Changing tack to rear mainsheet, I had always considered a cleat on the mainsheet block to be the preserve of a cruising Wayfarer, but I have investigated different blocks and actual sailing trials might start early next year. It’s critical that the mainsheet doesn’t jam accidently but playing around with a rigged-up Comet here at work it looked half promising.

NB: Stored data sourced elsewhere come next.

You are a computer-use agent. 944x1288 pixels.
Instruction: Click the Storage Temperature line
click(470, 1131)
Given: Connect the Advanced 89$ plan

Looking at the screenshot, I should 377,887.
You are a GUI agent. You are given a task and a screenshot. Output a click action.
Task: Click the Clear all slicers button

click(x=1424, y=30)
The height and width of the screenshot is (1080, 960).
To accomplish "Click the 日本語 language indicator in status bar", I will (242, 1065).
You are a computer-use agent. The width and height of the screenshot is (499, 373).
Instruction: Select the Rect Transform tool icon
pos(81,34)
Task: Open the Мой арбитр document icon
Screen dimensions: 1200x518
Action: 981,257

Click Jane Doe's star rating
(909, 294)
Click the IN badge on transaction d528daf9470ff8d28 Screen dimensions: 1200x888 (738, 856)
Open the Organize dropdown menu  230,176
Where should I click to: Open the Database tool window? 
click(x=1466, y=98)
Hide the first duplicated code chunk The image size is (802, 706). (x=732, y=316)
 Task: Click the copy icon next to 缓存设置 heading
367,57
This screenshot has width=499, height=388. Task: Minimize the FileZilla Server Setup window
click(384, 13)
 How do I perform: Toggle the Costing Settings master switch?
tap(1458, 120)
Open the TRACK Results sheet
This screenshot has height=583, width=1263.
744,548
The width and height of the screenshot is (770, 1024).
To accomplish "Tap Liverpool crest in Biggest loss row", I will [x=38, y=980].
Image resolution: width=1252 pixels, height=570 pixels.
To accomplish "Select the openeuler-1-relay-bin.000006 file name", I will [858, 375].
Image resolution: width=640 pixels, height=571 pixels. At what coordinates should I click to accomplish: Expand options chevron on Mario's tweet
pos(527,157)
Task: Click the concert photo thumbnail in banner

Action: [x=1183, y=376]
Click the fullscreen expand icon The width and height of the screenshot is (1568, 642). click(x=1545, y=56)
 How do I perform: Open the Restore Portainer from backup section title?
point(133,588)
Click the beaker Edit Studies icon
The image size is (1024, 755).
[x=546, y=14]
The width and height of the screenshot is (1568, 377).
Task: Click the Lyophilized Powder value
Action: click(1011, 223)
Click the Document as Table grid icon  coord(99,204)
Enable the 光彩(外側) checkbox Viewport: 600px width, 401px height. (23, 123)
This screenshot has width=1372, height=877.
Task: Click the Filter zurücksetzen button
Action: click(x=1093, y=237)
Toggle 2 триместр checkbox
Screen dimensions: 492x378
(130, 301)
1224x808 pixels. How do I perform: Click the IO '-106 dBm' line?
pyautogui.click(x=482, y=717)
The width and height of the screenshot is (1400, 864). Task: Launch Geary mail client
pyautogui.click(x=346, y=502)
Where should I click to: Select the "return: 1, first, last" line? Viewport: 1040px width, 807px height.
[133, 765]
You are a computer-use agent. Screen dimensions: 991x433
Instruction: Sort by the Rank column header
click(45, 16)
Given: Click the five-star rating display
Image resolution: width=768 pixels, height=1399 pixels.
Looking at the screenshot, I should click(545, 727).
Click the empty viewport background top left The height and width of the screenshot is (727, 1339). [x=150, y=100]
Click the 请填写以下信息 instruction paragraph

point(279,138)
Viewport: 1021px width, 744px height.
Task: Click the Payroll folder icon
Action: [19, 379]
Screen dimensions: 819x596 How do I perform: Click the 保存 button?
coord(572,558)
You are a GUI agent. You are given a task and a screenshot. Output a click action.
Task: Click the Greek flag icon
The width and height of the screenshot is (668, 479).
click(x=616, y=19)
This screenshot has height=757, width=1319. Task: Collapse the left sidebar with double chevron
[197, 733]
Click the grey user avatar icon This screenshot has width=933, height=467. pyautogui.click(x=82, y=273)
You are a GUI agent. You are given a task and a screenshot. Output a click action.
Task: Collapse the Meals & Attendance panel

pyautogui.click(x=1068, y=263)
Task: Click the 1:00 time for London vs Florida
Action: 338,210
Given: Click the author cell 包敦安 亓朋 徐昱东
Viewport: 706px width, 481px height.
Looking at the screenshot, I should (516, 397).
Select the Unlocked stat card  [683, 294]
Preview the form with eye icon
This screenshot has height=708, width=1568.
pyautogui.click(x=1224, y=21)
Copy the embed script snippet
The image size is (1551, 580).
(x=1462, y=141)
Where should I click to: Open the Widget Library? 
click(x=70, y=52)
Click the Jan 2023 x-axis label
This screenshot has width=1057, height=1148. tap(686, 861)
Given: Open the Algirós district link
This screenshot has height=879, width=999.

As I’ve mentioned before automatic ratchet blocks with a becket aren’t made anymore so new Comets have the ratchet block on the boom so this is what you would have to do if you wanted a cleat on the lower block.

The Trial

The Association Committee has voted in favour of the trial of side deck jamming cleats going ahead, as laid out in the above proposal, with the following conditions:-

  1. The trial will be open to any owner of a Centre Main Comet to join.
  2. Dispensation will be given to anyone participating in the trial to sail a Comet which, in respect to these jamming cleats, does not comply with the Class Measurement Rules, in any event in the CCA calendar (Open Meeting, Championships) from the start of next season (2022) up to the end of the National Championships.
  3. Anyone wishing to participate must submit their name and sail number to the Association Secretary, Liz Hossell (secretary@cometsailing.org.uk) and they must contact the Comet builder, Andy Simmons, for instructions about installing the cleats on their side decks in order to comply with the corresponding changes to the measurement rules should the motion mentioned in part 5 below be passed.
  4. All those participating in the trial are asked to provide feedback on their experiences of sailing with the jamming cleats; by completing the questionaire returned to them upon registration . This should be returned to the NewsEditor (newseditor@cometsailing.org.uk) who will transfer the data to the website before the 31st of July.
  5. Pete Coop will agree with Andy Simmons the exact details of the motion and changes to the Class Measurement Rules to accommodate these side deck jamming cleats and he will submit this motion by the 31st July 2022 in time for it to be included in the agenda for the 2022 AGM.
  6. If the motion is defeated at the AGM, then the cleats must be removed immediately after the end of the National Championships.

It is stressed that any member can participate in the trial which will last from the start of next season up to the end of the National Championships, but it must be understood that if their cleats are not installed according to Andy Simmons’ specification and the installation does not comply with the proposed changes to the measurement rules, then they will be required to alter the installation if the motion is passed at the 2022 AGM.